---------- Exercise data ----------

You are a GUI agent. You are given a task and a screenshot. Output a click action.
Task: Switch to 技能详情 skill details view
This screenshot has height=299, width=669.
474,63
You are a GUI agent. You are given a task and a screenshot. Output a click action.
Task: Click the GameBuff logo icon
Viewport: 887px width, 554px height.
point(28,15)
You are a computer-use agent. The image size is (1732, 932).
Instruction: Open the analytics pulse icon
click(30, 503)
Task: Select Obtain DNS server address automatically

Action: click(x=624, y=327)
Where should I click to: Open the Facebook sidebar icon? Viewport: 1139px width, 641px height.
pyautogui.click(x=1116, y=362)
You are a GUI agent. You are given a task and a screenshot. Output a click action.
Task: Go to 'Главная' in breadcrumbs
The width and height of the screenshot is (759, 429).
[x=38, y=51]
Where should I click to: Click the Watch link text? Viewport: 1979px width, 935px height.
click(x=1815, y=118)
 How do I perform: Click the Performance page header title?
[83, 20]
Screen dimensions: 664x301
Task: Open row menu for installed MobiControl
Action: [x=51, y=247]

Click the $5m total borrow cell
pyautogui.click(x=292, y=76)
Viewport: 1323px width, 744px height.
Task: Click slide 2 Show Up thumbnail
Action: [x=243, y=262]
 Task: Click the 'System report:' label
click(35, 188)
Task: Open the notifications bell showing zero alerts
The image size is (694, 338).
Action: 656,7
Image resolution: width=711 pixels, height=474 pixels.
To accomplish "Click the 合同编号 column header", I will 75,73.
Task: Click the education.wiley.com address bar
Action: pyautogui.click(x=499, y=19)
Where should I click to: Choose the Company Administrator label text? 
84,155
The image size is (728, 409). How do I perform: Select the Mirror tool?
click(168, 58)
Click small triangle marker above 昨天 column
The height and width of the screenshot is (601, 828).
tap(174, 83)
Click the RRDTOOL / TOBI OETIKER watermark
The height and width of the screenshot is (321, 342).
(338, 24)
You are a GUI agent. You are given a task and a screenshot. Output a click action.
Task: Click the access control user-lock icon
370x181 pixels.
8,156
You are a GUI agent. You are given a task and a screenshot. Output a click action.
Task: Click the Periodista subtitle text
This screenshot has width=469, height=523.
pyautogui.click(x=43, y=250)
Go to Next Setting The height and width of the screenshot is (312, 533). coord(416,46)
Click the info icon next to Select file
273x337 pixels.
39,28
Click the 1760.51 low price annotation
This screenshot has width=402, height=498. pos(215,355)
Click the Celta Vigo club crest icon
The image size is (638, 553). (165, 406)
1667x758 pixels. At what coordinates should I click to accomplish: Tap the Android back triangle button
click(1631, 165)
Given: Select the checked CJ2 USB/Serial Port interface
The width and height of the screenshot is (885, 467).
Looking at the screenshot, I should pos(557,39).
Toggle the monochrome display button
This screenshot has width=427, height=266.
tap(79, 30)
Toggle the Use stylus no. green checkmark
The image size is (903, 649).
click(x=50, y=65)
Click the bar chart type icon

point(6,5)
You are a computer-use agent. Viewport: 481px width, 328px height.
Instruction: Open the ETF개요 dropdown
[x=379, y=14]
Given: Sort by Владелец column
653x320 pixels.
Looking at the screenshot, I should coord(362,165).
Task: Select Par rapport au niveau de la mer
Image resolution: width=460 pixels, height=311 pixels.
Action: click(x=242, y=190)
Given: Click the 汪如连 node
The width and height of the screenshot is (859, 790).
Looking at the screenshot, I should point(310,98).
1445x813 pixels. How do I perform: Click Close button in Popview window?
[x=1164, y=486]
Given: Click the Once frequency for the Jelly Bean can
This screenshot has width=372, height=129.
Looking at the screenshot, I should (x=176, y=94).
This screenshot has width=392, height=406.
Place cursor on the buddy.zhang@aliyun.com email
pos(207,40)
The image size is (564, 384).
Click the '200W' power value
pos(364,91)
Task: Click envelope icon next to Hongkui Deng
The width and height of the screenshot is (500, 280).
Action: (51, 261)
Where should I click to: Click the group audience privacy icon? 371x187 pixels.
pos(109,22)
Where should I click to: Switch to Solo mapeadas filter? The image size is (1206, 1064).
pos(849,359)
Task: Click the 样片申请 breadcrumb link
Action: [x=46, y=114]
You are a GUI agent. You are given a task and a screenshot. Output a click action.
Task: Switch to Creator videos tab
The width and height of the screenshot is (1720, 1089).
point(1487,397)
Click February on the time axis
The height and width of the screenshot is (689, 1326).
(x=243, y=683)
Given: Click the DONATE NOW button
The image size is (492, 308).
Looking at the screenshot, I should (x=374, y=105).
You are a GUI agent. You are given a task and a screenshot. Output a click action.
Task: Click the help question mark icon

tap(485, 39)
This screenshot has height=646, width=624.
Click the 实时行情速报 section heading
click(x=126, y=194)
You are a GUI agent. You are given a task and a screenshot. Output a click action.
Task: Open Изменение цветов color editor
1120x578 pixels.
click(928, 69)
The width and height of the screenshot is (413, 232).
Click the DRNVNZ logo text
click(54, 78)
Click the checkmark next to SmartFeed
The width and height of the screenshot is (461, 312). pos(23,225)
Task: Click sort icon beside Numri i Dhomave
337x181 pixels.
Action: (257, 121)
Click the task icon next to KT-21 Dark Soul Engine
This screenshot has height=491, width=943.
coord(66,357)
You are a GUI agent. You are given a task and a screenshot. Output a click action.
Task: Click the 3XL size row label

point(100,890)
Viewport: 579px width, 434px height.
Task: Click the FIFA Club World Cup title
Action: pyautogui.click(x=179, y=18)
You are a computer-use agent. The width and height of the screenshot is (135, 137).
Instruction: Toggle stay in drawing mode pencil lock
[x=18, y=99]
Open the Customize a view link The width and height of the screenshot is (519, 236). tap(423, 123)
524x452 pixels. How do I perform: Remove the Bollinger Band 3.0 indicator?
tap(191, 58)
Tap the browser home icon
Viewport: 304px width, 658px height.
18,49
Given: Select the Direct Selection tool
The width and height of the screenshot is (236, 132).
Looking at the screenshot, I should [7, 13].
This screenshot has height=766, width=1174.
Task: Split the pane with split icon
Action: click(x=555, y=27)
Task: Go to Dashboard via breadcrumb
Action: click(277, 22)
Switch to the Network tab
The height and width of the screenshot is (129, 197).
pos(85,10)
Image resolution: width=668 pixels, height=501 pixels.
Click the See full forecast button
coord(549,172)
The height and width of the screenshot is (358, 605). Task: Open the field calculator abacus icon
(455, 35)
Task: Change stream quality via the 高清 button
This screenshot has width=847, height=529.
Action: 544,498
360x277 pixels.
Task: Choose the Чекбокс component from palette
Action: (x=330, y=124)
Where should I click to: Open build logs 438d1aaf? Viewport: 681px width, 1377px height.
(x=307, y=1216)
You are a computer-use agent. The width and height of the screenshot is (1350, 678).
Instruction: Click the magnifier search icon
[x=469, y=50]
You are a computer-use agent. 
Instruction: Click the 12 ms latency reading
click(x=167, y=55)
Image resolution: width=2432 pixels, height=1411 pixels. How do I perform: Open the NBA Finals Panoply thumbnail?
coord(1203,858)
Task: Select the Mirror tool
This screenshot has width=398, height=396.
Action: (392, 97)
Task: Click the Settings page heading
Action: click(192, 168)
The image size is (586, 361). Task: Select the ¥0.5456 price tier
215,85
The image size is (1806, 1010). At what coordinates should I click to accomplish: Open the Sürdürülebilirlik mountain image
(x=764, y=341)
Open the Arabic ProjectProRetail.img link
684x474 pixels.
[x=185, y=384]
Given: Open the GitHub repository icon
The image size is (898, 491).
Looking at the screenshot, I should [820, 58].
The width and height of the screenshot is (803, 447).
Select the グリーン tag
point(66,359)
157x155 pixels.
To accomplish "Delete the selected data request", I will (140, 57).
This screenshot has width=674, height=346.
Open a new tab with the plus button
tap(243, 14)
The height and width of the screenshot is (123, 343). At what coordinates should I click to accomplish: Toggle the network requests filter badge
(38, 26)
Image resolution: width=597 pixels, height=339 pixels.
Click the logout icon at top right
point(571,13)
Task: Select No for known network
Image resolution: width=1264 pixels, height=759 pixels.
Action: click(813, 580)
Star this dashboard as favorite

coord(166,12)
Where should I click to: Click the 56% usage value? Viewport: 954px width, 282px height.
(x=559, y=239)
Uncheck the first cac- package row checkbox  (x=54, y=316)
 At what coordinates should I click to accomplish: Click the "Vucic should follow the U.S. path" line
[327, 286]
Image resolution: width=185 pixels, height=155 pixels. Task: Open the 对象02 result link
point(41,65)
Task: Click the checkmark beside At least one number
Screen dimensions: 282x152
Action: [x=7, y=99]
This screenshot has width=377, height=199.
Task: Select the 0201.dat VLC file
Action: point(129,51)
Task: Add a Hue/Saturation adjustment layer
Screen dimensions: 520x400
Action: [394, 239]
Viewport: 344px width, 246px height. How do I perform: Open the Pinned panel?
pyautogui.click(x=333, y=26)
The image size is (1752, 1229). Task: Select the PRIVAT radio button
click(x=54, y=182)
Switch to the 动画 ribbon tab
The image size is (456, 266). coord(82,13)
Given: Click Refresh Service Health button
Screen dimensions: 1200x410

----------

* **What the exercise asks**
Reproduce the lines from the one containing "Where should I click to: Open build" through the one containing "(x=764, y=341)", putting "magnifying glass" in place of "magnifier" and keeping everything else the same.

* **Full output**
Where should I click to: Open build logs 438d1aaf? Viewport: 681px width, 1377px height.
(x=307, y=1216)
You are a computer-use agent. The width and height of the screenshot is (1350, 678).
Instruction: Click the magnifying glass search icon
[x=469, y=50]
You are a computer-use agent. 
Instruction: Click the 12 ms latency reading
click(x=167, y=55)
Image resolution: width=2432 pixels, height=1411 pixels. How do I perform: Open the NBA Finals Panoply thumbnail?
coord(1203,858)
Task: Select the Mirror tool
This screenshot has width=398, height=396.
Action: (392, 97)
Task: Click the Settings page heading
Action: click(192, 168)
The image size is (586, 361). Task: Select the ¥0.5456 price tier
215,85
The image size is (1806, 1010). At what coordinates should I click to accomplish: Open the Sürdürülebilirlik mountain image
(x=764, y=341)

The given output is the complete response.